The Evolution of Metrics Thinking

I had one of *those* moments recently… I was sitting at a dinner table with some great testers who were all part of OZWST. Somehow we got on to the subject of metrics in software testing (as is usually the case). I took a bit of a backseat for the discussion as I wanted to listen to the arguments being put forward by various people. While listening in, and trying to determine where each person was at in the conversation, it struck me…

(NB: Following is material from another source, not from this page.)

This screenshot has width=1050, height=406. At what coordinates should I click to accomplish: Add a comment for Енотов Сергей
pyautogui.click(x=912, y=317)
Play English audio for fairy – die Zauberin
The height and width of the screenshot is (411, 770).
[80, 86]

The evolution of metrics thinking:

  • Metrics are good
  • Metrics are bad
  • Metrics are bad and here’s why
  • Metrics are good and bad, and here’s why

I’d like to clarify that this has been my evolution throughout the last 12 years of my software testing career. However, I do get the sense that many may also share this evolution.

Metrics are good:

This was my stance early on in my career. When I started in testing our teams used metrics (and pretty much only metrics) for all reporting. Of course they did; what other ways are there to report on progress, etc? At least that was how I used to think. While this frustrates me now, I can also relate with my former self and understand why I didn’t see anything wrong with it at the time. It was how it was always done, and it was how my *leaders* (or perhaps I should say managers) taught me to do it.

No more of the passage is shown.